▶ **Data shown**:
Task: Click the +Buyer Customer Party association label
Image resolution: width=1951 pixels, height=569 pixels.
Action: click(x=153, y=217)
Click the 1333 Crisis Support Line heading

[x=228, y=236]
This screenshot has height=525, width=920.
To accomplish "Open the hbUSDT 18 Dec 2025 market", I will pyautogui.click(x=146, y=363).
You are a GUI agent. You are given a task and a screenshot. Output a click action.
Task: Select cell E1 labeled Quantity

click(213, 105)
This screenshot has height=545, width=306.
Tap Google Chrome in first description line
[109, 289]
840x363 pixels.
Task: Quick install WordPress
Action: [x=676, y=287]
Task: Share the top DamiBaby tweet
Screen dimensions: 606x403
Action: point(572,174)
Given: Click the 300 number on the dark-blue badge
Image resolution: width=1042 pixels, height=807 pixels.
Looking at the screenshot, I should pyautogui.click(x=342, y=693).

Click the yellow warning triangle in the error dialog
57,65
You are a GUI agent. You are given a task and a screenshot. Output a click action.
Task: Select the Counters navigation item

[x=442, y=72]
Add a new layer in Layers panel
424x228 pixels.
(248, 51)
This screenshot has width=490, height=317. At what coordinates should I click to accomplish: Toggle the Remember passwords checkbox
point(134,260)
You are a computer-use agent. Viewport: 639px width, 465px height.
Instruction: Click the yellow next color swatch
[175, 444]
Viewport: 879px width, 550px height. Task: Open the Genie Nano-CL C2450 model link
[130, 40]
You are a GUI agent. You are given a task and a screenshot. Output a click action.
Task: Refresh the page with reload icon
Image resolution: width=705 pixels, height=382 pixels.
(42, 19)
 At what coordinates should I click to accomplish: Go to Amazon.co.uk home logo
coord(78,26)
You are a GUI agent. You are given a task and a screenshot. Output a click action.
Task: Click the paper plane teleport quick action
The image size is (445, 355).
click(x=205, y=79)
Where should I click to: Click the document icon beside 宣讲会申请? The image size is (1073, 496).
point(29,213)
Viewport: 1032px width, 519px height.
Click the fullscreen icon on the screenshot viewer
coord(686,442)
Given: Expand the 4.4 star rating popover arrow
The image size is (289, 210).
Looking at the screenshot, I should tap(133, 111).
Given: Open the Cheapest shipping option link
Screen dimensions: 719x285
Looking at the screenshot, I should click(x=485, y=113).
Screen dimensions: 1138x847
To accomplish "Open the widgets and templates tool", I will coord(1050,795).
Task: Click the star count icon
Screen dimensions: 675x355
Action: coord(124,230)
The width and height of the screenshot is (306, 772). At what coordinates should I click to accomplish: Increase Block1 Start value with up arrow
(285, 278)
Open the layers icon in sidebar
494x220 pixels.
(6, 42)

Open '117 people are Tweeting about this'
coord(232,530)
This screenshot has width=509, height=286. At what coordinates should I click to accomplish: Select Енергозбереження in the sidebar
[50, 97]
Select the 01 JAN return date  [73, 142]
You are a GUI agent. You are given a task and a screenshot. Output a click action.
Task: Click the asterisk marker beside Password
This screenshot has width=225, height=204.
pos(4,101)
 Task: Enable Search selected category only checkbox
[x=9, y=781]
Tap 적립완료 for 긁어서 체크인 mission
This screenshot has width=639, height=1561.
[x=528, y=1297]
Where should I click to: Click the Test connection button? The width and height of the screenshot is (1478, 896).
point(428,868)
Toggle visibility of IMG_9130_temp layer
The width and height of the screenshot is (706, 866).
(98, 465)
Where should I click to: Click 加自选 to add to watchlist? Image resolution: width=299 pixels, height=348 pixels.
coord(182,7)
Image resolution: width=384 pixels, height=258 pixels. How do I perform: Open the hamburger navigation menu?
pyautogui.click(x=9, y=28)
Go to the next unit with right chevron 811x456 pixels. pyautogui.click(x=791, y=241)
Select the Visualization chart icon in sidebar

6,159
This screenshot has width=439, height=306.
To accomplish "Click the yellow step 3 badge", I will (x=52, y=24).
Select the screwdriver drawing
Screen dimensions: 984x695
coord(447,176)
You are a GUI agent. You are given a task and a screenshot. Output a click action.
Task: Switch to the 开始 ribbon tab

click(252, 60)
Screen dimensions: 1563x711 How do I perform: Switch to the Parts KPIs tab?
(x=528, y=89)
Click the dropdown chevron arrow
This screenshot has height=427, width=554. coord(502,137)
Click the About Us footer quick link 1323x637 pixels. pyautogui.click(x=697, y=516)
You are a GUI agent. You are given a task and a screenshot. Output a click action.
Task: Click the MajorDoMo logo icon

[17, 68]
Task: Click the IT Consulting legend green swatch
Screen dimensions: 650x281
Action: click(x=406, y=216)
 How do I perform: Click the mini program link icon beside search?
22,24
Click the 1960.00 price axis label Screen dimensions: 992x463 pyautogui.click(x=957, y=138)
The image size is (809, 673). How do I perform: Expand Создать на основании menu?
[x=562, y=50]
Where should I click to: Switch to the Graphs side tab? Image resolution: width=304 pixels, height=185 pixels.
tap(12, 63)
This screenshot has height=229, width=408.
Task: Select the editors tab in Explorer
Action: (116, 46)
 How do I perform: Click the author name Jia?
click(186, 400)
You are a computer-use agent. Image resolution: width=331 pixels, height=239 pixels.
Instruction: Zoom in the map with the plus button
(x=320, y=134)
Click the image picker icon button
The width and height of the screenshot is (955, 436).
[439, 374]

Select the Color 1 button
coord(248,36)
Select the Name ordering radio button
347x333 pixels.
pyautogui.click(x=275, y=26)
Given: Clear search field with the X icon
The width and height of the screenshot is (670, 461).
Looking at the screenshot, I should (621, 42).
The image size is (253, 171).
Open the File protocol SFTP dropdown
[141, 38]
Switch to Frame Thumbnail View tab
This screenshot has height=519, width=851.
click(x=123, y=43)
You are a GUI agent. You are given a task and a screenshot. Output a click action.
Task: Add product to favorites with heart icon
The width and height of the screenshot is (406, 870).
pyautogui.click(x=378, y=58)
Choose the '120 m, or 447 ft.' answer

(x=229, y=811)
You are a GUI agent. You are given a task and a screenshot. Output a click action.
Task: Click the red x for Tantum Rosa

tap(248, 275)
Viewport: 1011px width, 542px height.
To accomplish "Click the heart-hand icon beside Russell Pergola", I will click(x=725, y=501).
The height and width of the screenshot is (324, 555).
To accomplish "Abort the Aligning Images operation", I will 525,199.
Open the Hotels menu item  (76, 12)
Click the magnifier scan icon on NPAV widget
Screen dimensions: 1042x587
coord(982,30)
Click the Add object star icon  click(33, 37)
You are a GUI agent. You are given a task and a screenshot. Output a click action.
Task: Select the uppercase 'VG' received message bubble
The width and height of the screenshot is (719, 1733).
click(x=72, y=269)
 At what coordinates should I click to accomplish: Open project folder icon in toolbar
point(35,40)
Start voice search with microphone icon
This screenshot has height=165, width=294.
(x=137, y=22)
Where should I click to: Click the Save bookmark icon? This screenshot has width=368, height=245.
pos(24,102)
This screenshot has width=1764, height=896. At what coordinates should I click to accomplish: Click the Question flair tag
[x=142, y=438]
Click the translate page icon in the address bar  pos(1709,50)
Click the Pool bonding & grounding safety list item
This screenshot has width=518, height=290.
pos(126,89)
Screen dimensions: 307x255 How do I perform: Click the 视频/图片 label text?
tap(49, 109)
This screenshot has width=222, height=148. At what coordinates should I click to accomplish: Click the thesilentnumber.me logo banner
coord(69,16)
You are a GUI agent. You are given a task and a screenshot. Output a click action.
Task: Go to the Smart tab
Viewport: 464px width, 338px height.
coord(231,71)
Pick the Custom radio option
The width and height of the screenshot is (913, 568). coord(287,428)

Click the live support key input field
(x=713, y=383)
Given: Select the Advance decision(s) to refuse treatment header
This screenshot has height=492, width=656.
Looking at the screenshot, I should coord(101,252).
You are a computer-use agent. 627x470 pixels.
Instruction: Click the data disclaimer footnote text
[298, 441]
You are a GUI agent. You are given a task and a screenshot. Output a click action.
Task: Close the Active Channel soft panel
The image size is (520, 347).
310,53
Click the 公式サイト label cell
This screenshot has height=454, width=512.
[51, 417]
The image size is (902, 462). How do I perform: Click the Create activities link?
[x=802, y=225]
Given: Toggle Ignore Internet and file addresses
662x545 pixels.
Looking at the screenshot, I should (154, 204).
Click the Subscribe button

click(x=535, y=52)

▶ **Exercise description**:
Although the records may continue, retype only the lines from the first one through the one containing "This screenshot has height=545, width=306.", exactly as they appear.

▶ **Task answer**:
Task: Click the +Buyer Customer Party association label
Image resolution: width=1951 pixels, height=569 pixels.
Action: click(x=153, y=217)
Click the 1333 Crisis Support Line heading

[x=228, y=236]
This screenshot has height=525, width=920.
To accomplish "Open the hbUSDT 18 Dec 2025 market", I will pyautogui.click(x=146, y=363).
You are a GUI agent. You are given a task and a screenshot. Output a click action.
Task: Select cell E1 labeled Quantity

click(213, 105)
This screenshot has height=545, width=306.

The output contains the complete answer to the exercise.